Discreción en países restrictivos
Alrededor de 60 a 70 países siguen penalizando las relaciones entre personas del mismo sexo, algunos con castigos severos. Incluso donde es legal, la cultura local puede esperar que mantengas un perfil bajo. La discreción aquí no es esconderse por esconderse, es gestión del riesgo: menos símbolos visibles, nada de muestras de afecto en público y respeto por los códigos de vestimenta locales. Para calibrar bien la situación de cada destino, ayuda saber cómo interpretar la seguridad LGTBI de un país en lugar de fiarte de un solo titular.
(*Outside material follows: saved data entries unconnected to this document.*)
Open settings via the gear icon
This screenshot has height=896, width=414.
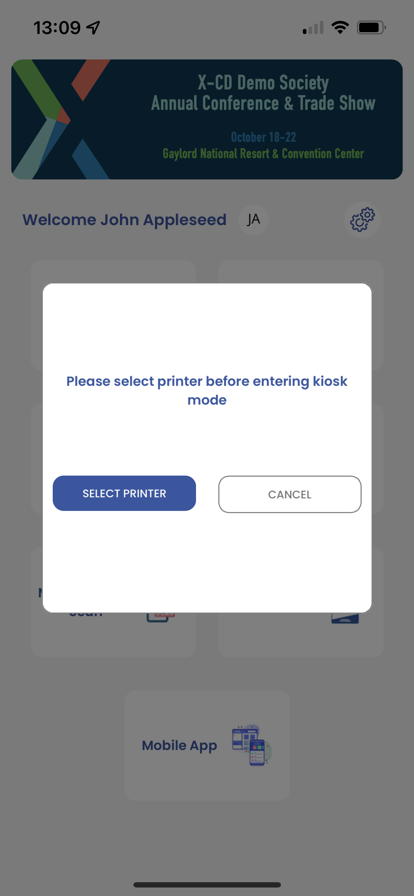point(362,219)
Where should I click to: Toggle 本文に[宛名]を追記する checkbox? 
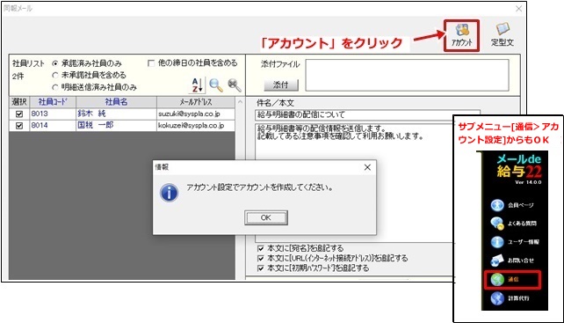point(261,248)
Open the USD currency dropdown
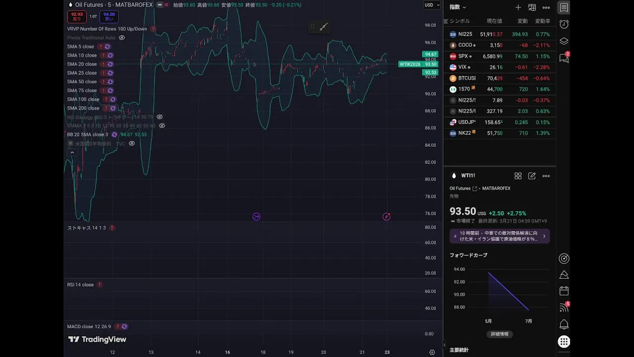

La parte delicada suele estar en el móvil. En algunos países las apps de citas se usan para trampas policiales o vigilancia, con perfiles falsos que han llevado a detenciones. Decide antes de viajar qué apps borras o de cuáles cierras sesión, y usa las funciones de incógnito que ofrecen las plataformas serias.
- Equipaje discreto: Evita los símbolos llamativos si tu destino lo aconseja.
- Limpia el móvil: Apps como Spartacus o Hornet son útiles para investigar, pero piénsatelo dos veces antes de dejarlas en la pantalla de bloqueo en lugares sensibles.
- Investiga primero: Consulta las valoraciones de tolerancia y los avisos oficiales sobre la situación legal de tu destino.
Tecnología y privacidad
La tecnología hace el viaje más fácil y seguro si la preparas con antelación. Una VPN protege tu conexión en redes públicas y puede darte acceso a servicios bloqueados localmente. Descarga mapas, traducciones y números de emergencia sin conexión para poder funcionar aunque no haya cobertura. Para elegir bien qué instalar, repasa las mejores apps y herramientas para viajar queer antes de salir.
- VPN: Instálala y pruébala antes de salir, porque algunas se bloquean al llegar.
- Batería externa y adaptador: Un adaptador de enchufe para el país y batería suficiente para días largos fuera.
- Copia sin conexión: Guarda mapas, reservas y documentos en local, no solo en la nube.
Hacer la maleta sin que se te olvide nada
Una lista escrita pesa poco y evita el clásico olvido del cargador o del adaptador. Reparte lo irreemplazable (pasaporte, medicación, móvil) entre el equipaje de mano y el cuerpo; el resto puede ir facturado sin drama. Pesa la maleta en casa: pagar exceso de equipaje en el aeropuerto cuesta más que comprar una toalla nueva en destino. Si el viaje incluye varias paradas o climas distintos, ordena la ropa por bloques de uso, no por tipo de prenda, y sacarla será mucho más rápido.